Log staves from the states only.
Keep it clean.

https://www.youtube.com/watch?v=1Mk_TtzFEpA


----------



## cupido76

elkhaven said:


> Cupido,
> 
> My guess is folks talk about it here because in some way they're more comfortable. I know IRL, I don't talk politics or religion, period and I avoid econ as much as possible. Here I might voice my opinion but your not likely to see me get much more involved than that. Why? I don't know really, maybe it's just that I can come and go as I please, maybe it's anonymity? Although how anonymous are we really... In this case I saw something that I totally disagreed with; that people (regardless of being poor or not) buying cheap goods were the reason for decline of local shops. IMO, that's not it at all... so I voiced that opinion and a quick rationale. I had little intention of offering any other "valuable" input, until this comment. Sometimes it helps to see others perspectives and diversity of conversation keeps it interesting around here. If all it were was talk about boats I'd have been bored and moved on long ago. I have learned a lot from this forum, all kinds of things; some about boats but most about life. So while this thread is lame as shit, I'm truly thankful for others.

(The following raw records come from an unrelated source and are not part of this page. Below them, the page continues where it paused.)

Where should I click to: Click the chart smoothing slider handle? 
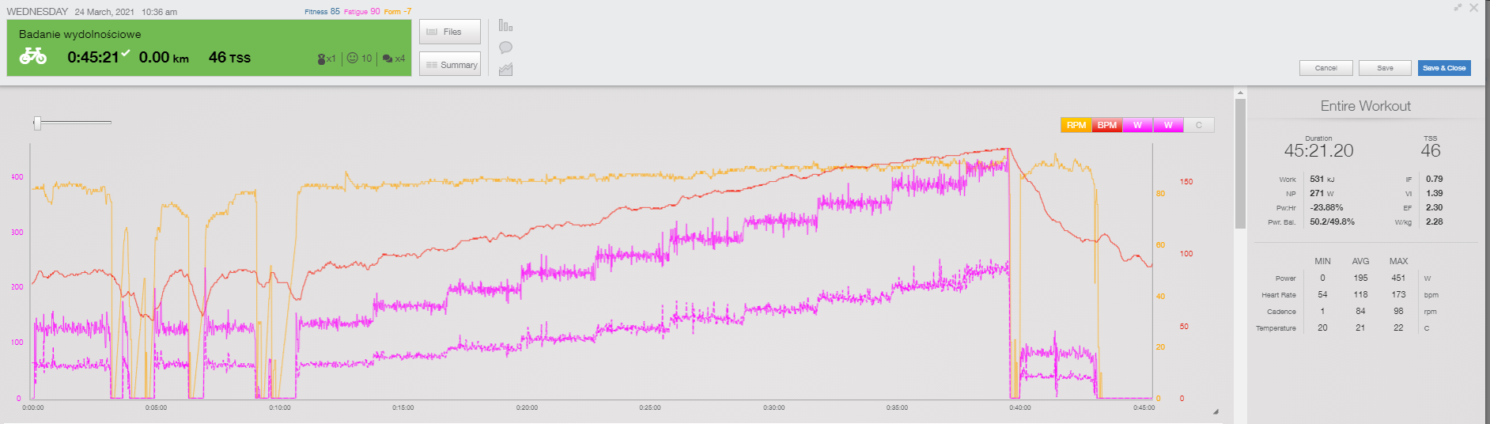[x=37, y=123]
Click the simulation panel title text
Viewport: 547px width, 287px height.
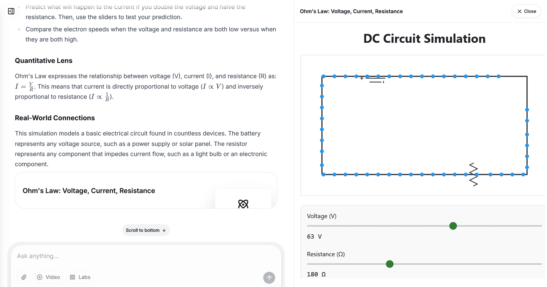point(351,11)
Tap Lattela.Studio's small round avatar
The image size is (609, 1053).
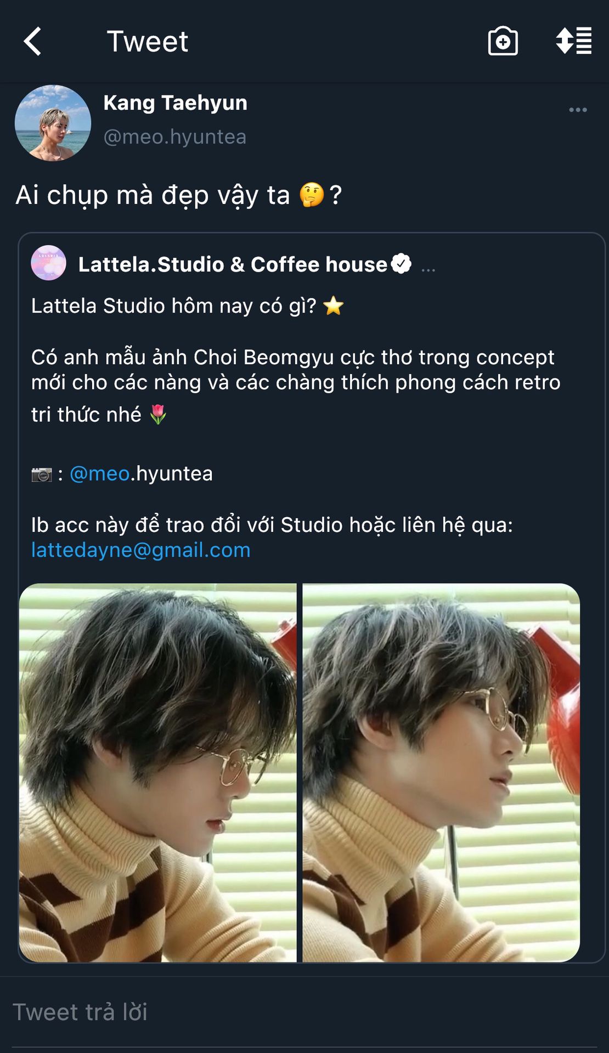48,263
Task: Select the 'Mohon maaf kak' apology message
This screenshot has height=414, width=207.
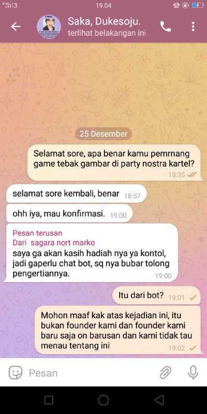Action: coord(117,330)
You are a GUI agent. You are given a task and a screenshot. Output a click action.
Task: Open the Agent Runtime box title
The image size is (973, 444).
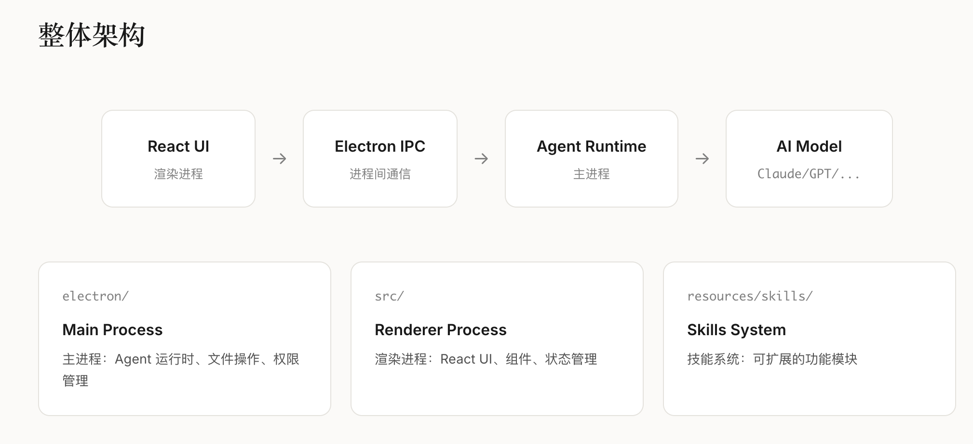pyautogui.click(x=591, y=146)
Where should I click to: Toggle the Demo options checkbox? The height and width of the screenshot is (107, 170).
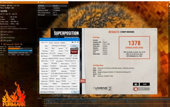(1, 32)
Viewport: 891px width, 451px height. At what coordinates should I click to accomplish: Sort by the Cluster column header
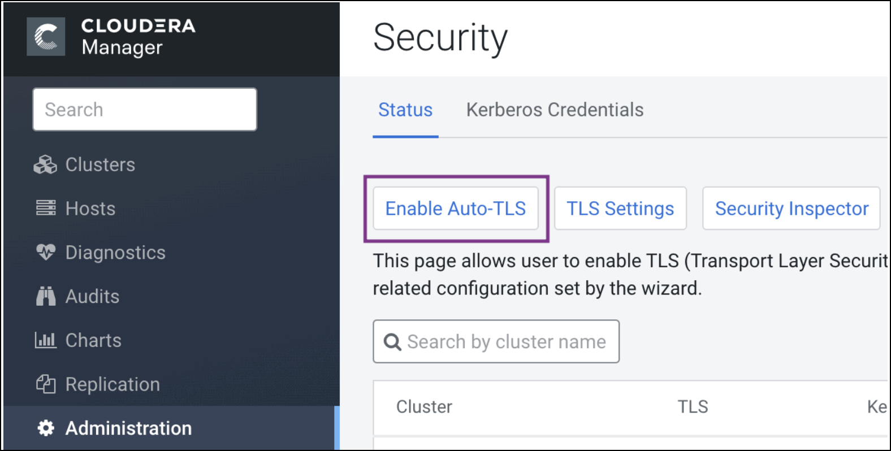point(424,407)
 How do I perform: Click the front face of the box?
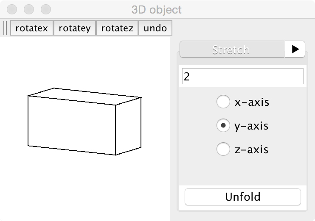click(72, 125)
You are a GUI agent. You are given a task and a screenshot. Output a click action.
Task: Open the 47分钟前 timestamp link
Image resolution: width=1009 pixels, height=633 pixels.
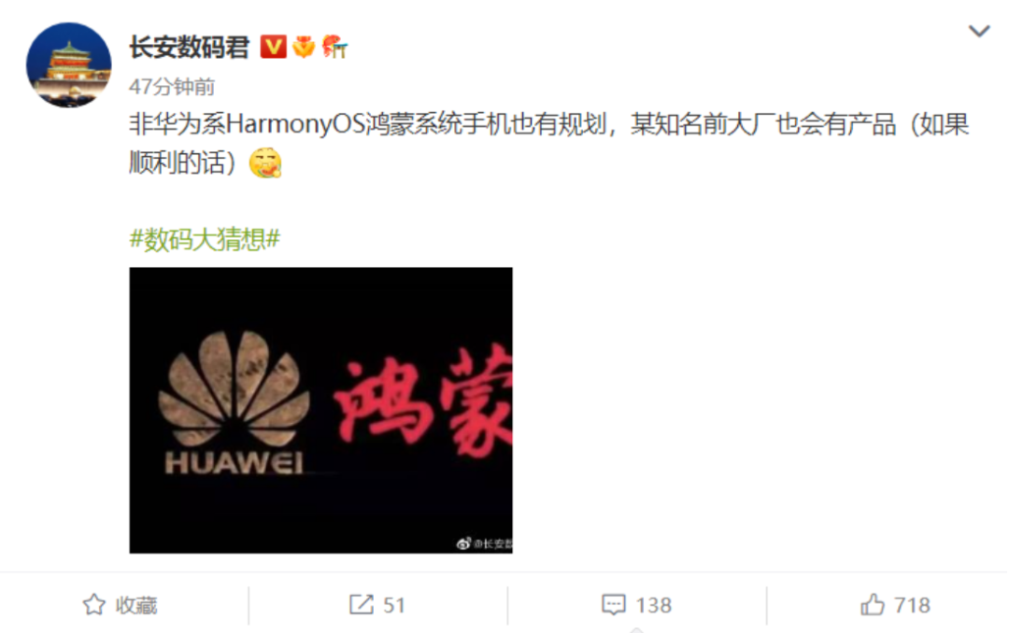[172, 86]
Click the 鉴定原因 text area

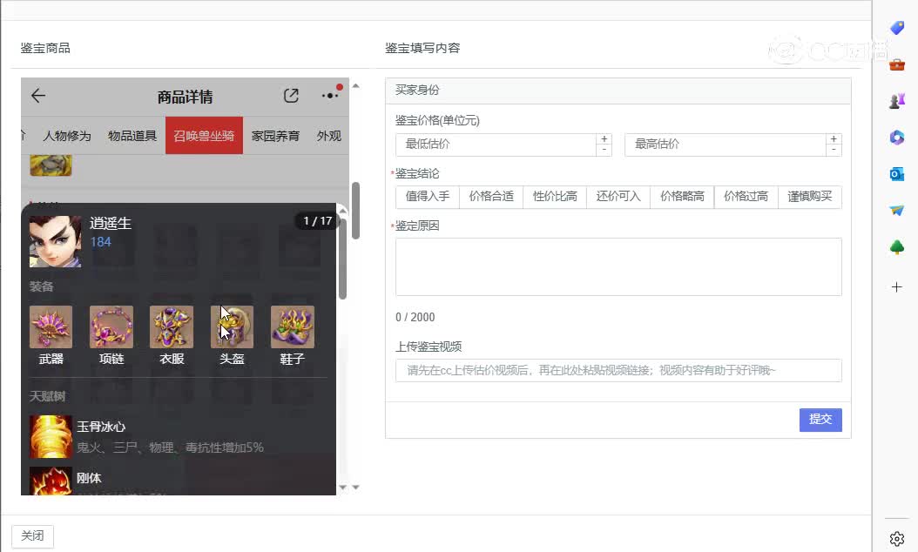pos(618,266)
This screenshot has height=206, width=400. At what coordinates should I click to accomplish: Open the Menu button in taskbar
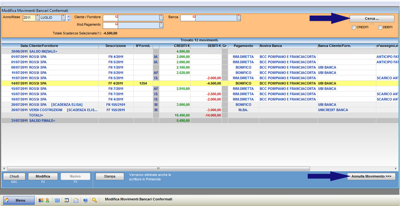coord(19,200)
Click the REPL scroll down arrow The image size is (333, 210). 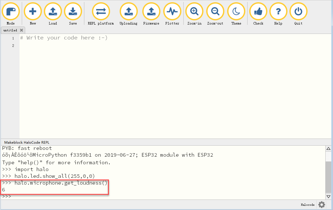click(x=328, y=196)
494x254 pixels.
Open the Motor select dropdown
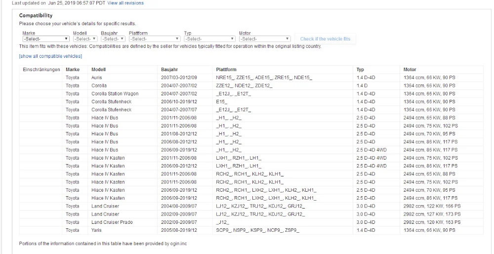click(264, 39)
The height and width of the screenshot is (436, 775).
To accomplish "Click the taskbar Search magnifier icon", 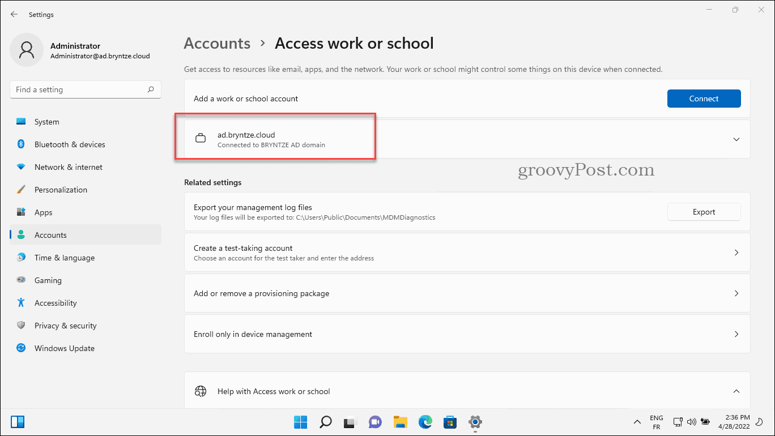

I disagree with the op as well... and I think we're better off ignoring comments like his if at all possible because he's clearly demonstrated with his last post that he's an asshole doing his thing.

The problem is that in responding to him, so many other people get involved with charged comments.

Then we sit here and watch the train wreck that ensues. None of us would do this in piblic and in real life, so why do it here? We're feeding the troll. I personally would rather just read about trip reports, equipment, etc. 

I guess I'm just an idealist or something. 

Sent from my SGH-I337M using Mountain Buzz mobile app


----------



## slickhorn

I dunno what all y'all are whining about. 

Seattle has only one local whitewater store, same as it's always been for decades: Andy n Bax in Portland. 

None of the "whitewater" stores up here ever sold anything I needed. Fresh glue? Nope. Bulk webbing and rope? No sir. A limited selection from the NRS catalog, sure, you can find that. REI carries NRS and can special order anything, shipped free to a store. 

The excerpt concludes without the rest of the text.